─── The data ───

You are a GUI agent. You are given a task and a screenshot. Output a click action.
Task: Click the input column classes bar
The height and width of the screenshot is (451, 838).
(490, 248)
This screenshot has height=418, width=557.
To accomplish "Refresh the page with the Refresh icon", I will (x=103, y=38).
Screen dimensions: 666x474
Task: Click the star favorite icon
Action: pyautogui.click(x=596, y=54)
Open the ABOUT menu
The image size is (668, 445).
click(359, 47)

───
─── The data ───

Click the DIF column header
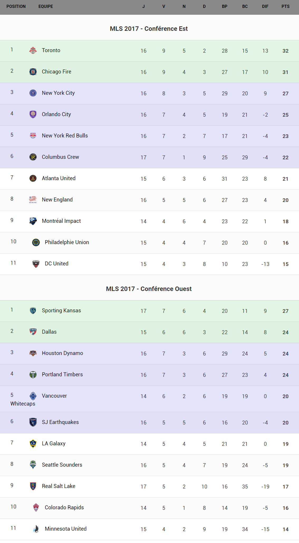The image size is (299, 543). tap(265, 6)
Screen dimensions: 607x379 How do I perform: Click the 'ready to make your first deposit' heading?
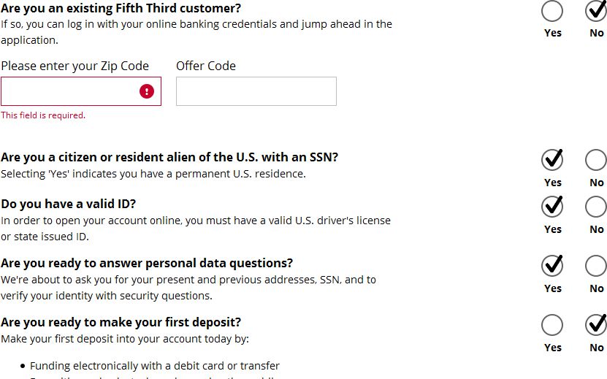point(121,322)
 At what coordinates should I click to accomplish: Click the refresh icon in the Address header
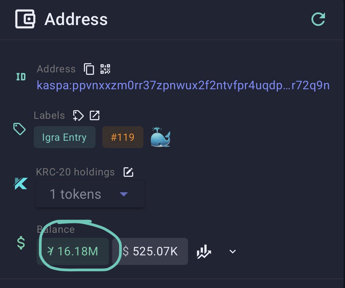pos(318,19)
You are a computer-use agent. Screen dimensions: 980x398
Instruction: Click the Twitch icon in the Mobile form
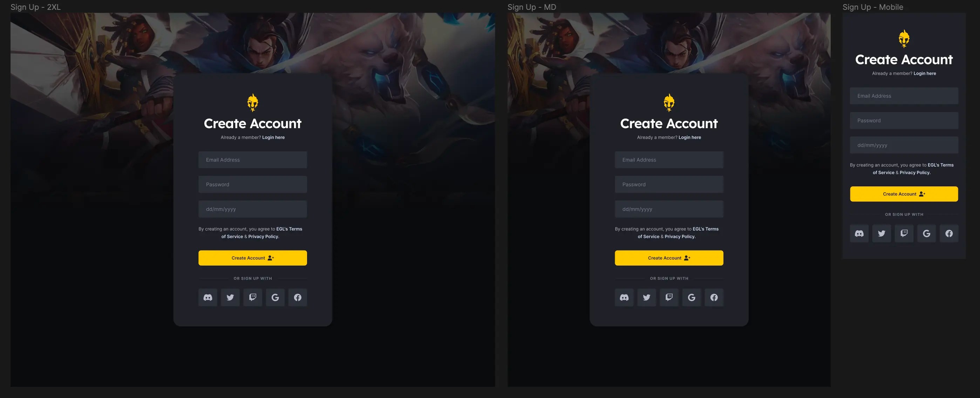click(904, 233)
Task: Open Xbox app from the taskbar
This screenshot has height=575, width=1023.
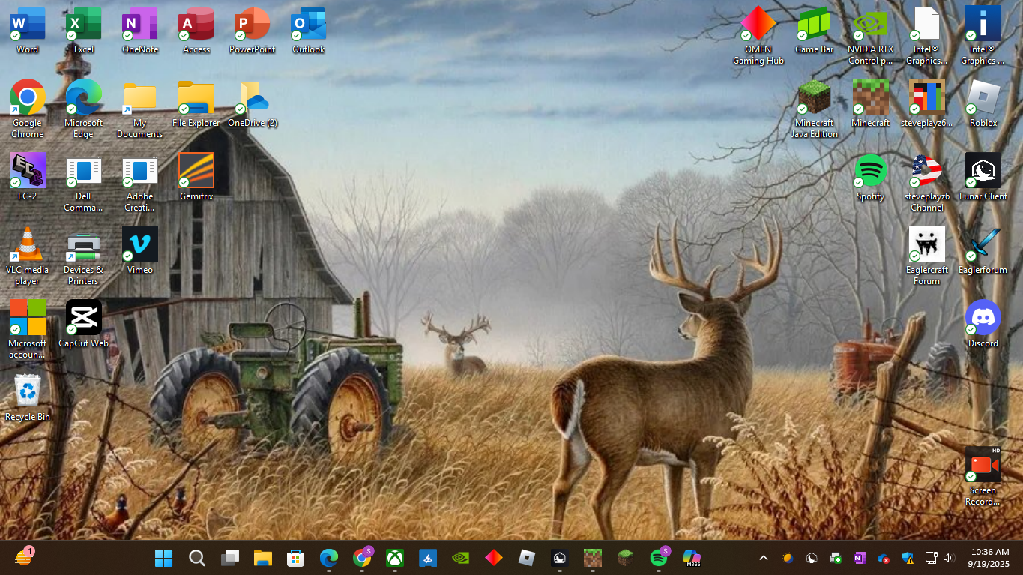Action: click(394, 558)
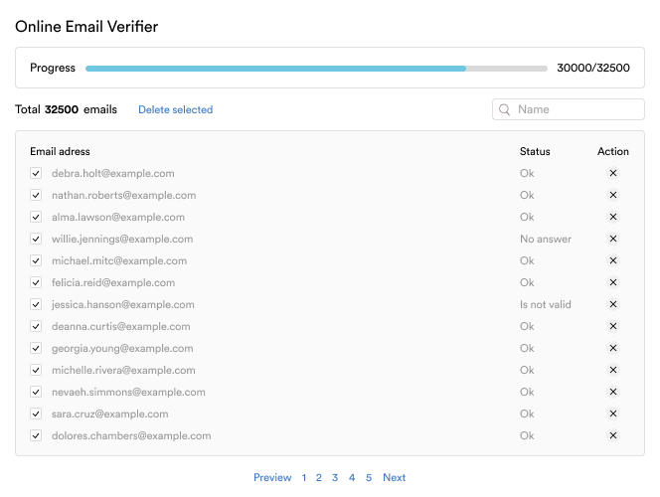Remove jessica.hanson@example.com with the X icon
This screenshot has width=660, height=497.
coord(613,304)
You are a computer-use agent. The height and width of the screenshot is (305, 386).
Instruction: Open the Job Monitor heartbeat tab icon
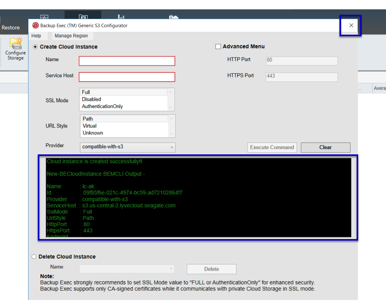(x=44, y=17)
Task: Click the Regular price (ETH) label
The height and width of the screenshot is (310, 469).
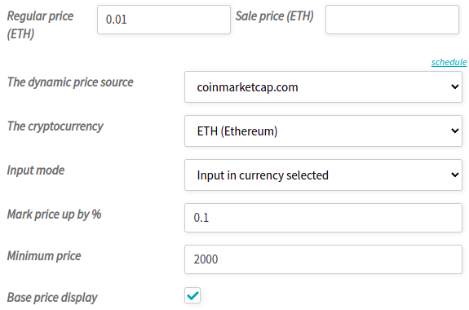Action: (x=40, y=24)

───
─── The data ───

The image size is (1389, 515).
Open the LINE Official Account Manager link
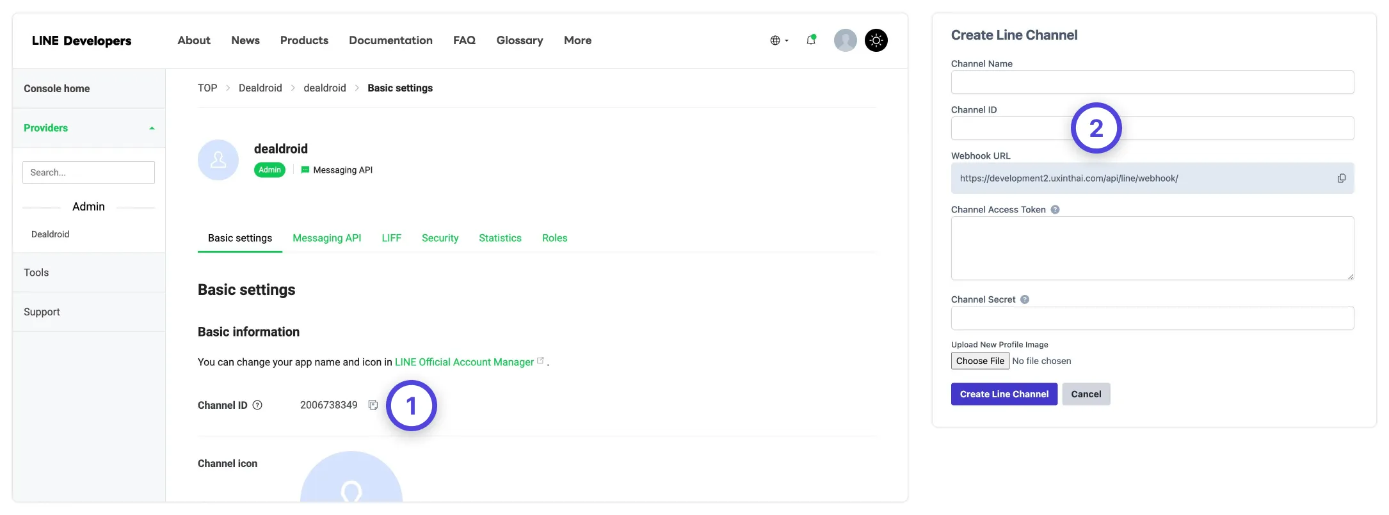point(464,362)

───

### What to produce
Each line that mentions the string "computer" must be copied from the listing.

### Answer box
You are a computer-use agent. Screen dimensions: 980x398
You are a computer-use agent. The height and width of the screenshot is (305, 386).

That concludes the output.